CURRENCY ON THE BURNER
"I think that meeting will be quite important as an opportunity for the G20 countries to talk about this issue of weakness in the American currency, which is really the primary issue," Canadian Finance Minister Jim Flaherty said last week.
Paulson's visit takes him to Ghana when the G20 session concludes on Sunday for meetings on Monday with business and government representatives before returning to Washington.
U.S. Treasury officials briefed reporters about its goals for the trip, but not about Paulson's participation in G20 sessions where finance ministers and central bankers from economies representing 90 percent of total global output want to hear more about the U.S. "strong dollar" policy.
"Often Africa is defined as a monolith defined by famine, conflict and disease, a continent that is different from any other part of the world," said Ahmed Saeed, Treasury's deputy assistant secretary for African affairs.
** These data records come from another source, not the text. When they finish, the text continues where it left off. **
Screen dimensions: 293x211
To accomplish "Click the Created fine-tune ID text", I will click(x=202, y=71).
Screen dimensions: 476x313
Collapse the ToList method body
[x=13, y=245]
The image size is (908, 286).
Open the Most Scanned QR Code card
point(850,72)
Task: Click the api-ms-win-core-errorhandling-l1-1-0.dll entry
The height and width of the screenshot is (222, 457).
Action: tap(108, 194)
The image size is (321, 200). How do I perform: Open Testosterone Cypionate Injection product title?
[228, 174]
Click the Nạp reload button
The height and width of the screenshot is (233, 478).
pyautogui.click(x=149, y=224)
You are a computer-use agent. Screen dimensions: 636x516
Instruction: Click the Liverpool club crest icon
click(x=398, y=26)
"In contrast to that, Secretary Paulson is going to try to shine a light on a place that is very much like any other emerging market, a place where sound governance, good economic management, implementation of fundamentally sound economic policy is having positive consequences," he added.
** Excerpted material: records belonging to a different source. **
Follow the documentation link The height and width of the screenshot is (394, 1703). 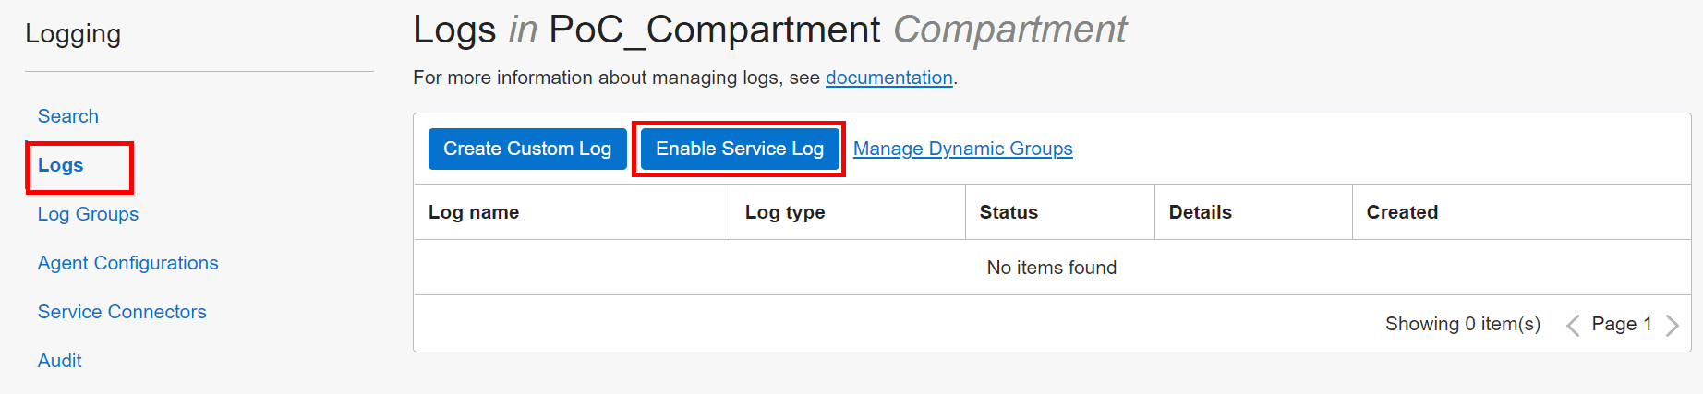tap(888, 78)
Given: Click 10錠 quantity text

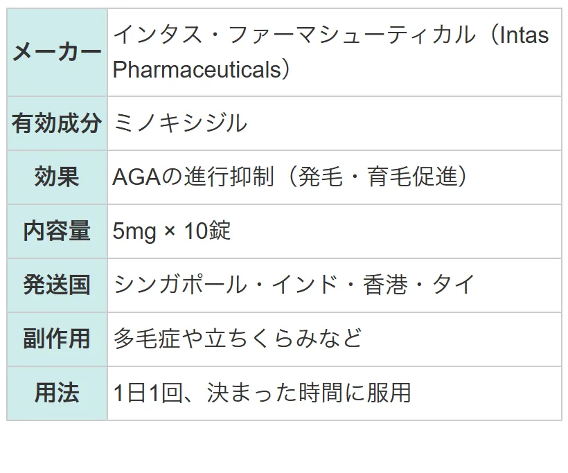Looking at the screenshot, I should tap(207, 231).
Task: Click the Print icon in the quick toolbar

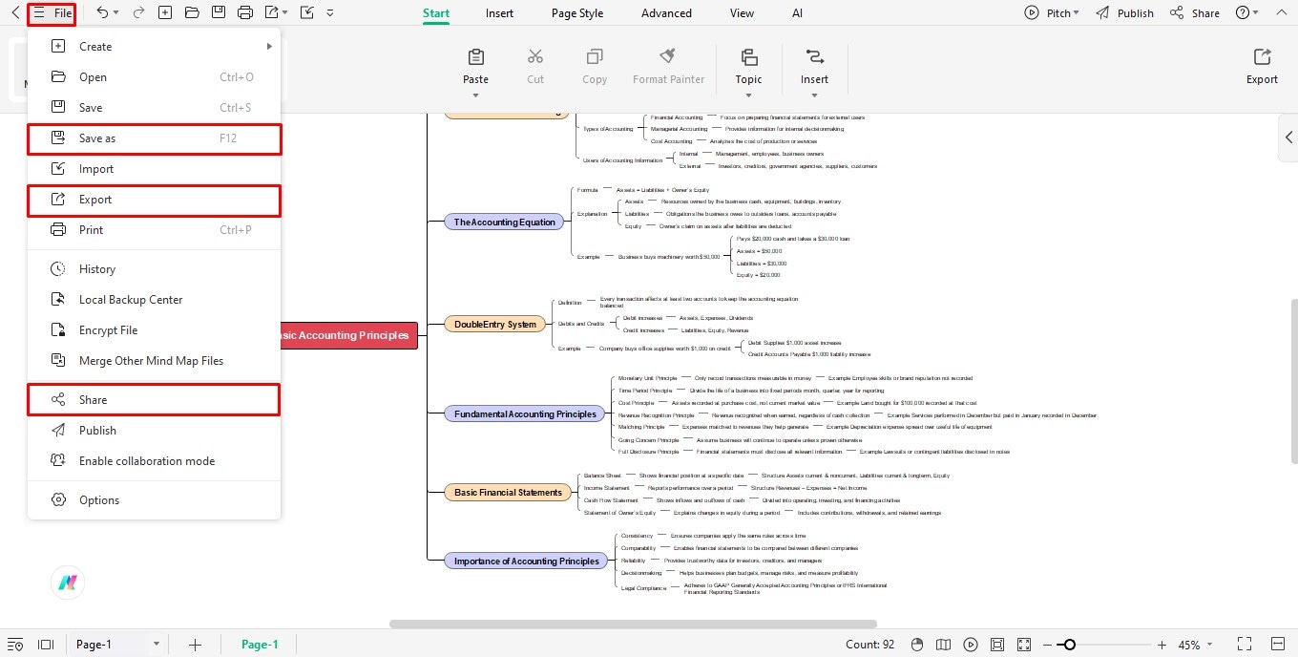Action: pyautogui.click(x=245, y=12)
About half of Africa's nations now have growing economies with modest inflation rates and countries like Tanzania, South Africa and Ghana "a good news story" for reform, Saeed said.
In Tanzania, Paulson meets finance ministers from Rwanda, Uganda, Burundi, Kenya and Tanzania to talk about the benefits of a common market.
He also intends to discuss a new $698-million "compact" that the Millennium Challenge Corp. has agreed with Tanzania, effectively to provide grants for the development of infrastructure to boost output.
The G20 meeting near the South African port city of Cape Town is shaping up as a potentially high-profile airing of grievances among members over global imbalances stemming partly from the unbridled appetite of consumer countries like the United States for cheap goods from producers like China.
"Running these imbalances, something has to give and usually it is the exchange rate...I would think that G20 ministers and central bank governors will naturally want to talk about this," South Africa's central bank governor Titi Mboweni said last week.
The U.S. dollar was on the rise on Monday but after a prolonged decline that has taken it down about 9 percent this year against key trade partners -- about 17 percent against Canada's dollar alone -- while Paulson has been declaring U.S. backing for a strong dollar.
Paulson said on Friday that "looking out over any reasonable period of time, you're going to see our strong economic fundamentals in this country shine through," effectively acknowledging that a housing slump and continuing subprime mortgage woes were hobbling growth.
He wraps up the African tour in Ghana, considered by Treasury a success story for the ease with which it brought an initial $750-million Eurobond to market in September. "It has a five or six-year trip of sound economic management," Saeed said, and now is "reaping the benefits" in terms of reduced poverty and rising output.